### ACTIVITY
Word for word, transcribe the lines from the one containing "Screen dimensions: 780x404" through the end of the entries, both included, and nothing else.

· · · · · · ·

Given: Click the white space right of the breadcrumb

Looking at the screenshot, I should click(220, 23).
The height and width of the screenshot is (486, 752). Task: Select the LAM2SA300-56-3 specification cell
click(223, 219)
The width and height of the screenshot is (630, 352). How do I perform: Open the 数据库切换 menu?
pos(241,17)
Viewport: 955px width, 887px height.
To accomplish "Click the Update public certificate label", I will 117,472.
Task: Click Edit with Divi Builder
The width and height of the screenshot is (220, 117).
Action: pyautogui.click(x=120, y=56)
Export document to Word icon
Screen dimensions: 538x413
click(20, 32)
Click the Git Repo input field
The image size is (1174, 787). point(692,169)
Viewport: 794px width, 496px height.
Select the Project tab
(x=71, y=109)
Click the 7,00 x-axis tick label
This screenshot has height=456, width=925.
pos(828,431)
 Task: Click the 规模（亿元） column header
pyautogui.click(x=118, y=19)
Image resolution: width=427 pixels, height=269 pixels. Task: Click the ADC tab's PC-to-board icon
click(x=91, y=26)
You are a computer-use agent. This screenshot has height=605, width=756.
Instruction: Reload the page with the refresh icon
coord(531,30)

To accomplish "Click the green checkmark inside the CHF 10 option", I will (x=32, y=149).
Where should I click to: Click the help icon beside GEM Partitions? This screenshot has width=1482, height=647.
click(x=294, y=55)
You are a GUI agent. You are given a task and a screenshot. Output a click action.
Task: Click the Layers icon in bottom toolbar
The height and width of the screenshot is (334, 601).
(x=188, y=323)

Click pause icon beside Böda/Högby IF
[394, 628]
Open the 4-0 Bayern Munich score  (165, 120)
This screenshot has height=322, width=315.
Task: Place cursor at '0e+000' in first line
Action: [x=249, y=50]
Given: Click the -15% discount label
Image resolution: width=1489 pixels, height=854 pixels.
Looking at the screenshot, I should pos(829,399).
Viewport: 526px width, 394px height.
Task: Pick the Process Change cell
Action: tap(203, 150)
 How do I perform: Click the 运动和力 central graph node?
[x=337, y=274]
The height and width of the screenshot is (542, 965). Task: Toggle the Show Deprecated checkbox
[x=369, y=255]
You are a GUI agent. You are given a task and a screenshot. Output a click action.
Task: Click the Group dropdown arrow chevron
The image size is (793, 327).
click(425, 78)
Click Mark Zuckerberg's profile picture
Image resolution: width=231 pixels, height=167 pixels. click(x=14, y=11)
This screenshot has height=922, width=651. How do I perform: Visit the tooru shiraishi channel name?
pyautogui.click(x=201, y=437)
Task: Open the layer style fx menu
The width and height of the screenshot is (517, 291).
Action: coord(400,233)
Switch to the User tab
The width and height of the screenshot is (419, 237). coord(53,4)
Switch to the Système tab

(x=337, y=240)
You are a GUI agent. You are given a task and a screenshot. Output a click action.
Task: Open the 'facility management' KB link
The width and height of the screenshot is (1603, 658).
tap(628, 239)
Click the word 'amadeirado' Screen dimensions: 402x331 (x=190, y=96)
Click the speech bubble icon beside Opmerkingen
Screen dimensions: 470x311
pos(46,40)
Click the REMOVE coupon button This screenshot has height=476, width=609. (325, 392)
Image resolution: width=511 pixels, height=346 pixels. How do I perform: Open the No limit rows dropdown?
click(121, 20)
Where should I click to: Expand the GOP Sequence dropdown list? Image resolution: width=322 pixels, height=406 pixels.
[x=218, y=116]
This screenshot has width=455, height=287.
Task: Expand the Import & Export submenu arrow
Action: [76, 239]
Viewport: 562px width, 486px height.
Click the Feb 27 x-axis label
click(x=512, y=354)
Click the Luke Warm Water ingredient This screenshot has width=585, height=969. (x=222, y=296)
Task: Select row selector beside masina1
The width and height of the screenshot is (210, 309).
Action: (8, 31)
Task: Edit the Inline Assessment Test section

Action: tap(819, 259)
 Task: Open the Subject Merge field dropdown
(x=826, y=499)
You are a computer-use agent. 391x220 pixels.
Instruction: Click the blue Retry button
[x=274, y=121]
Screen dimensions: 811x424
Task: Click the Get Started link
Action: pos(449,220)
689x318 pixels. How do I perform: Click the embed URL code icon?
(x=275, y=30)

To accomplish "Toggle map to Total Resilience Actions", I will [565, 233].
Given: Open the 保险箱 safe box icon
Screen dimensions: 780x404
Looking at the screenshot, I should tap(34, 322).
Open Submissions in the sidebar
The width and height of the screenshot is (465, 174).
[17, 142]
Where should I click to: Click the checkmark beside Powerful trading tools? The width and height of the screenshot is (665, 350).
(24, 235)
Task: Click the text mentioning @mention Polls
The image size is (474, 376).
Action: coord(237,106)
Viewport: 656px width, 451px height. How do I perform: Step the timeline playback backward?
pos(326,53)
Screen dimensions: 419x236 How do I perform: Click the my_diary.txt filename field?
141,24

· · · · · · ·

### ANSWER TO THIS PROBLEM
Screen dimensions: 780x404
Looking at the screenshot, I should tap(34, 322).
Open Submissions in the sidebar
The width and height of the screenshot is (465, 174).
[17, 142]
Where should I click to: Click the checkmark beside Powerful trading tools? The width and height of the screenshot is (665, 350).
(24, 235)
Task: Click the text mentioning @mention Polls
The image size is (474, 376).
Action: coord(237,106)
Viewport: 656px width, 451px height. How do I perform: Step the timeline playback backward?
pos(326,53)
Screen dimensions: 419x236 How do I perform: Click the my_diary.txt filename field?
141,24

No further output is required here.